• _What is needed_
Exclude the pictures, then quote exactly the lines from the one holding "At what coordinates" through the last line of the records.

___ Exercise materials ___

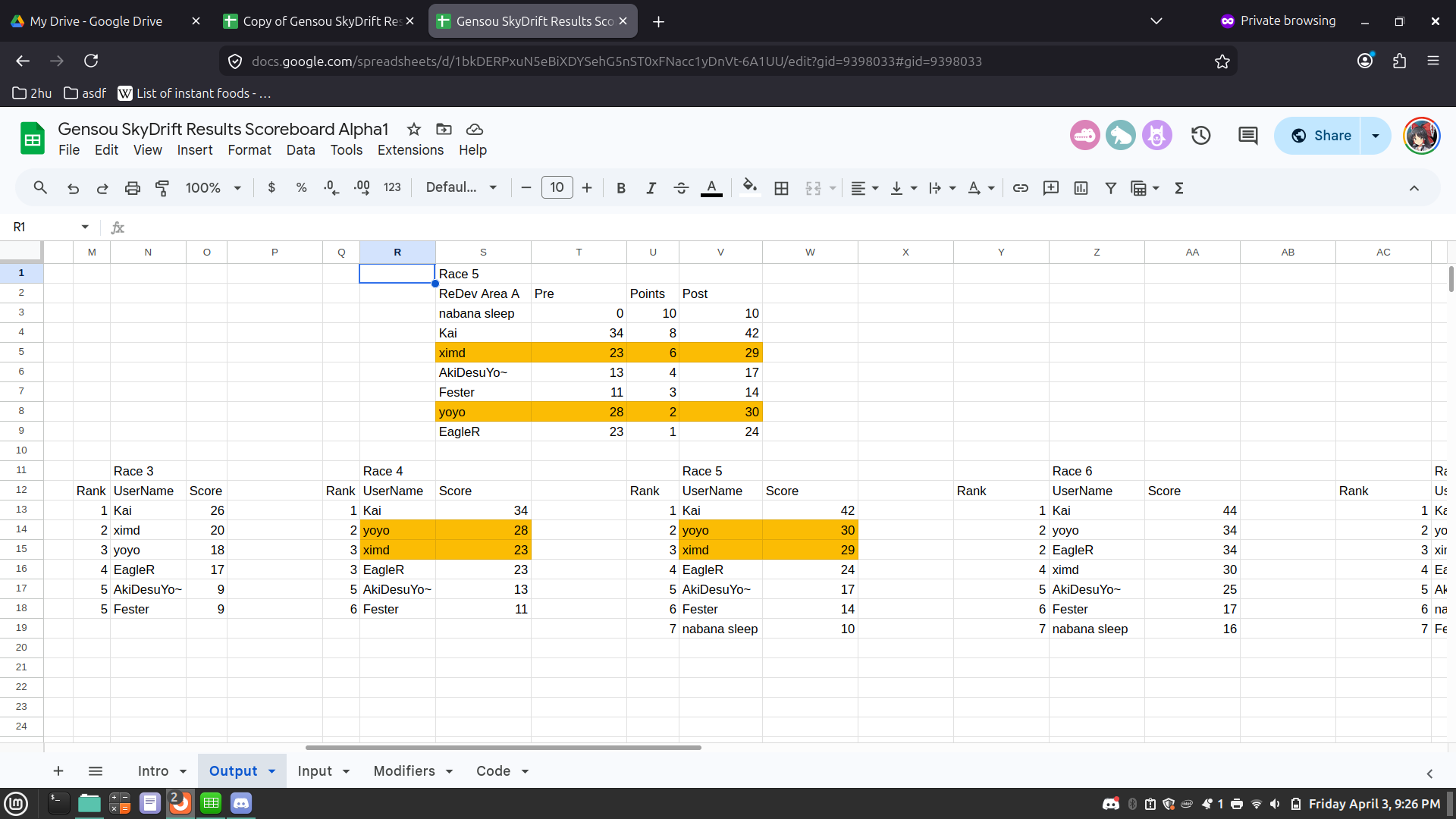1456x819 pixels.
Task: Add a new sheet with plus button
Action: point(58,771)
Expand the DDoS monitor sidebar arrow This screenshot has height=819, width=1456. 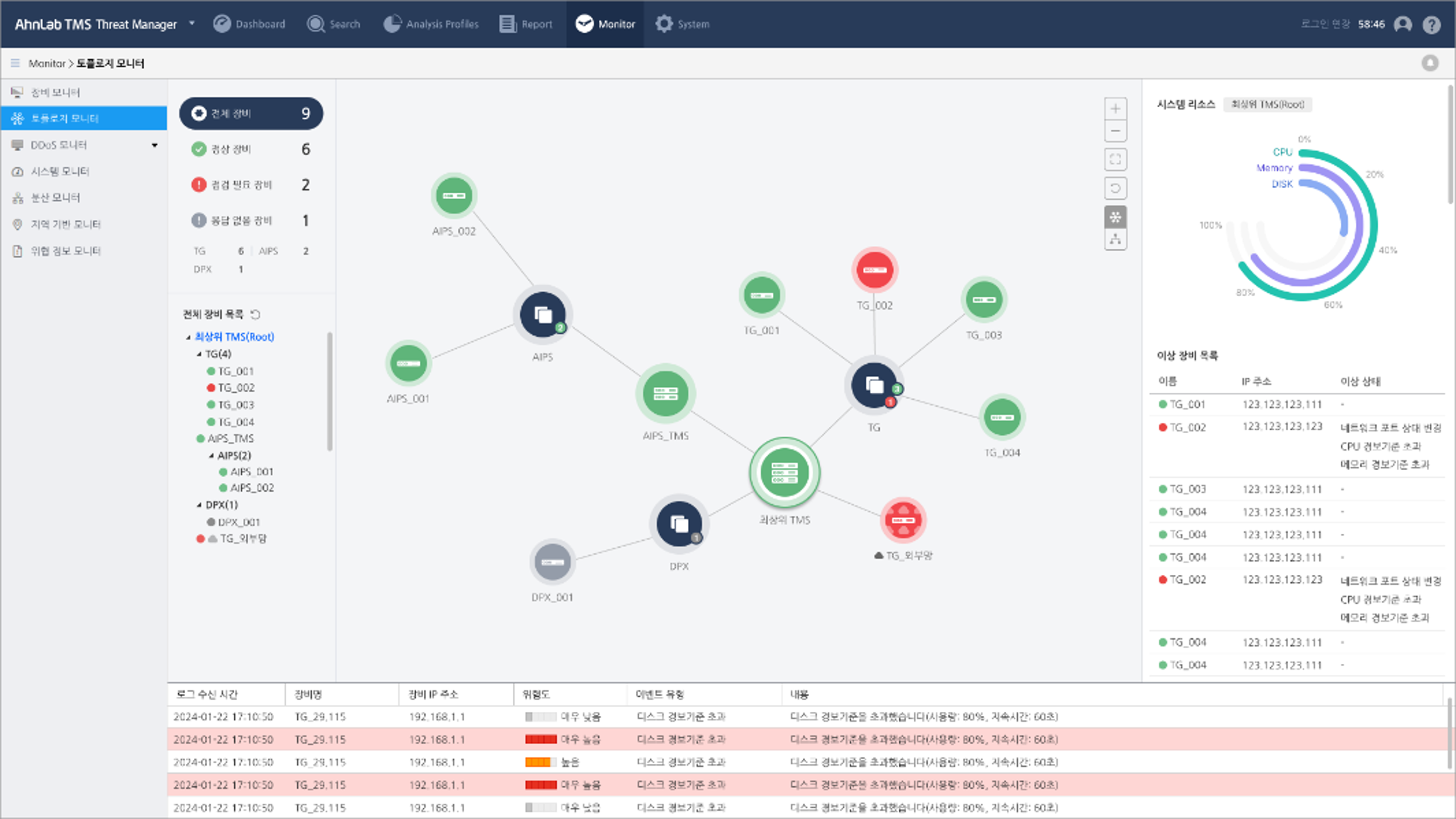[x=155, y=145]
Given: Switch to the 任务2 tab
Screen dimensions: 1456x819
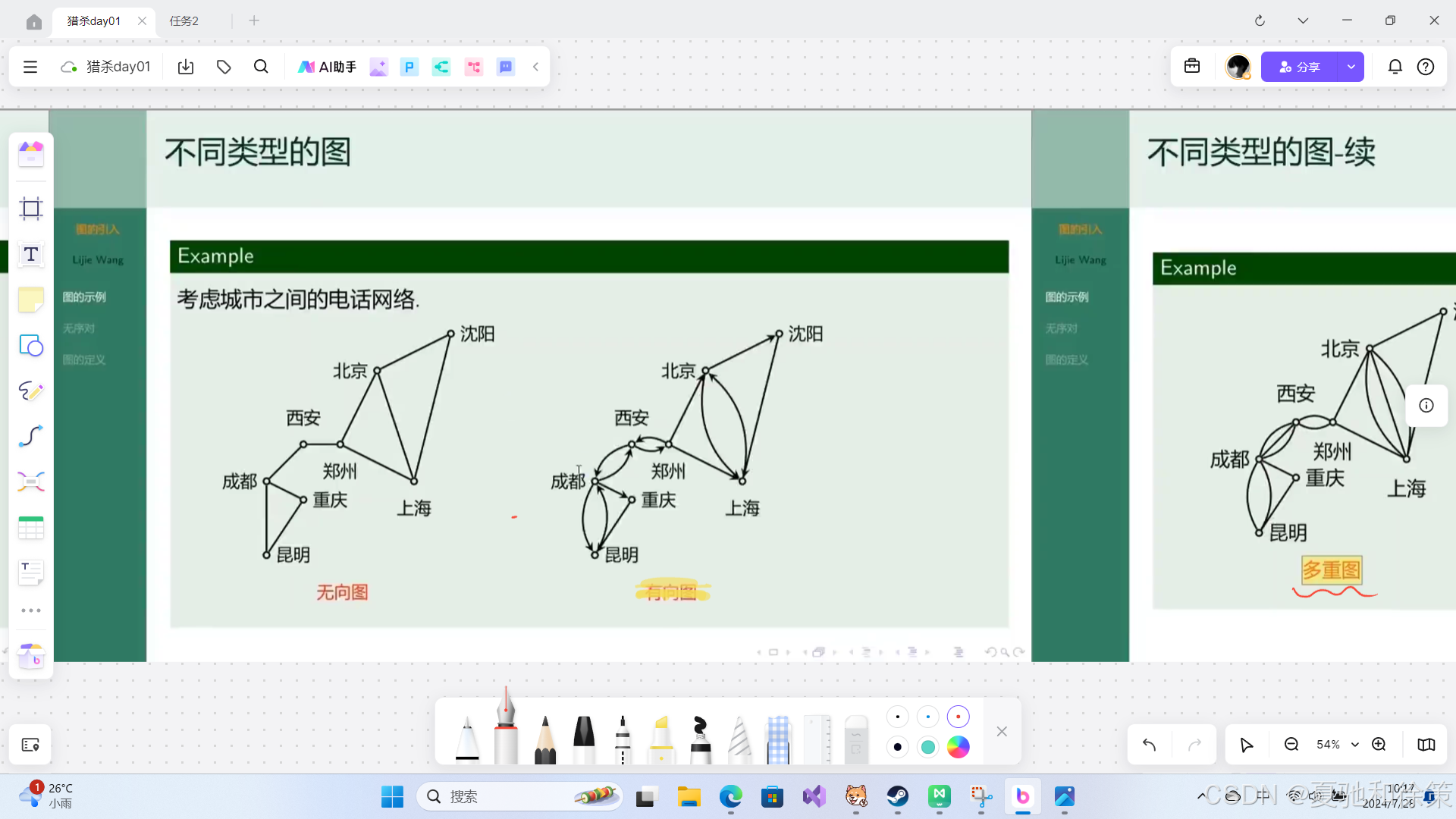Looking at the screenshot, I should coord(184,21).
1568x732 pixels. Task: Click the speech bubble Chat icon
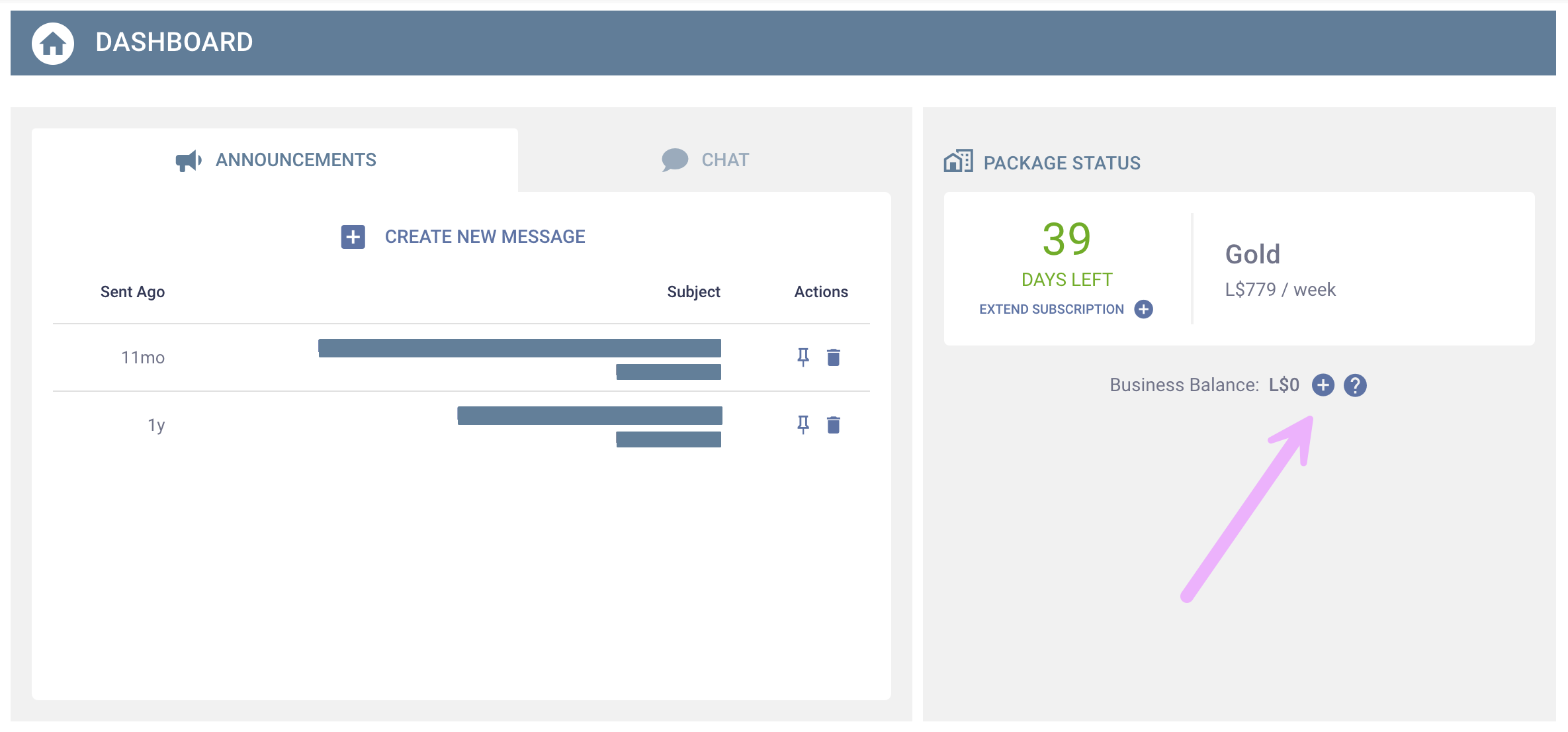pos(674,159)
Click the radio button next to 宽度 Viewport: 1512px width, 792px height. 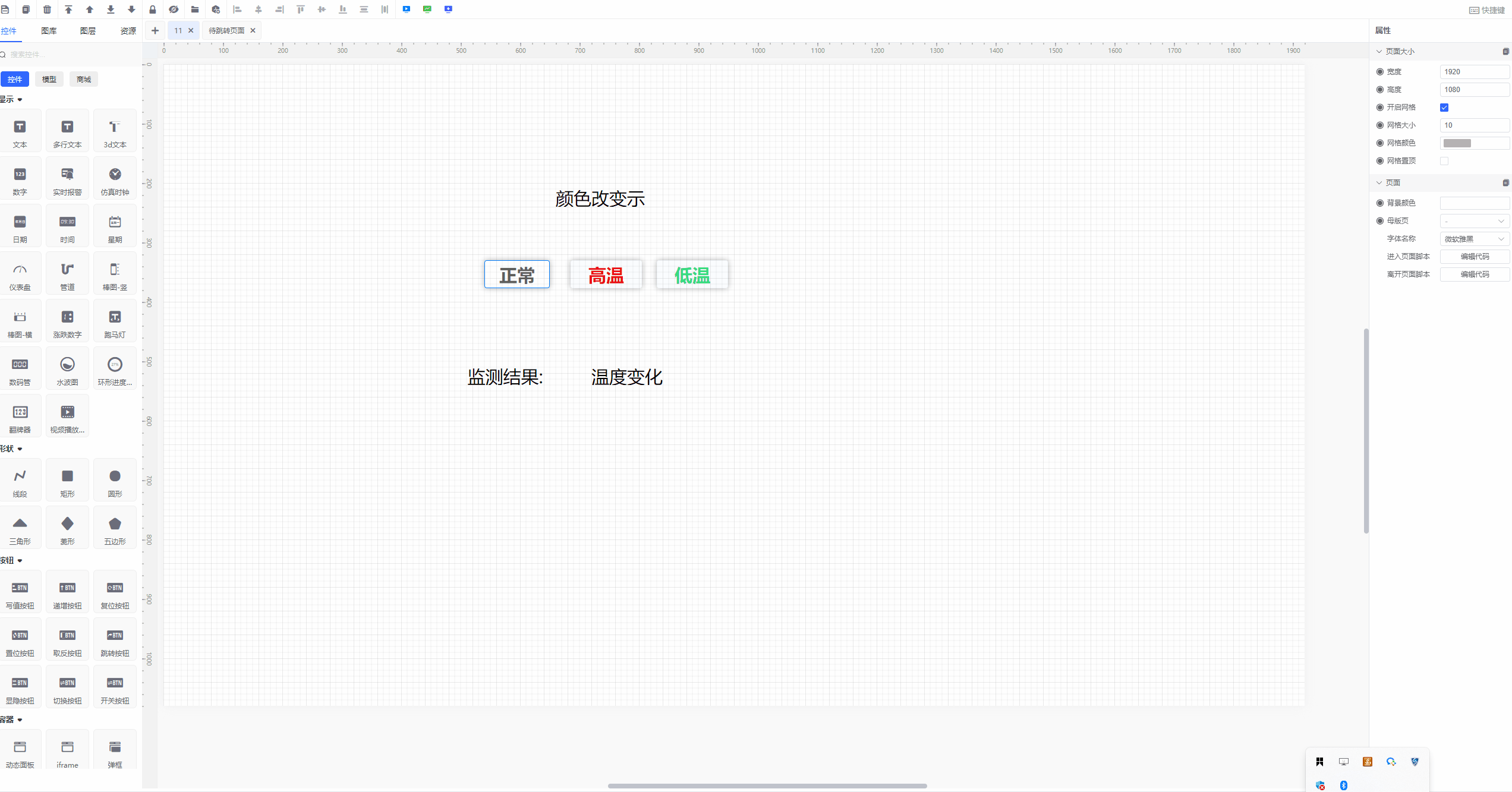1380,71
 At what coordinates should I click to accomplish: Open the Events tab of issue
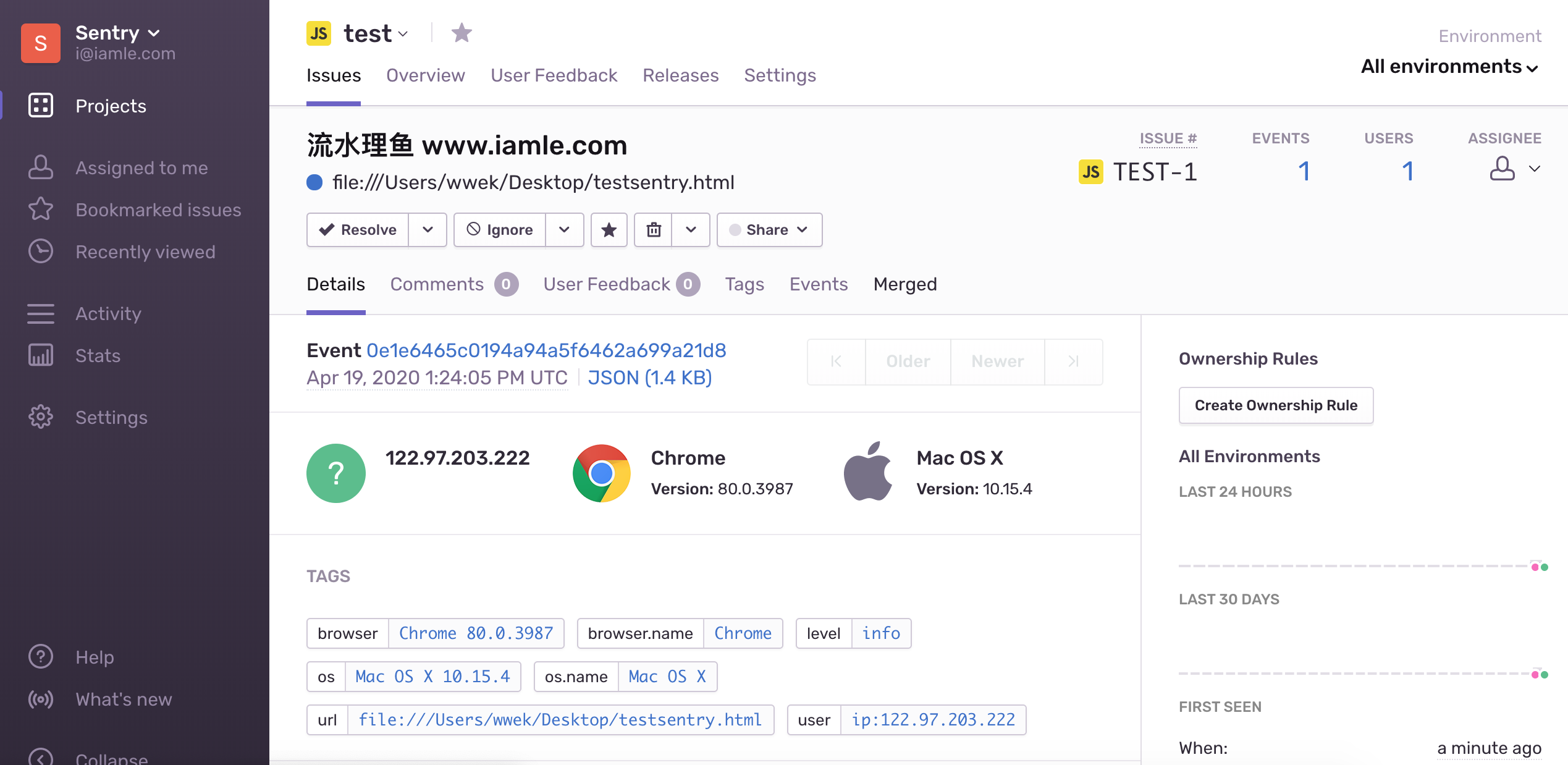pos(818,284)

___

• _Response to the exercise_
 At what coordinates should I click to accomplish: Open the Events tab of issue
pos(818,284)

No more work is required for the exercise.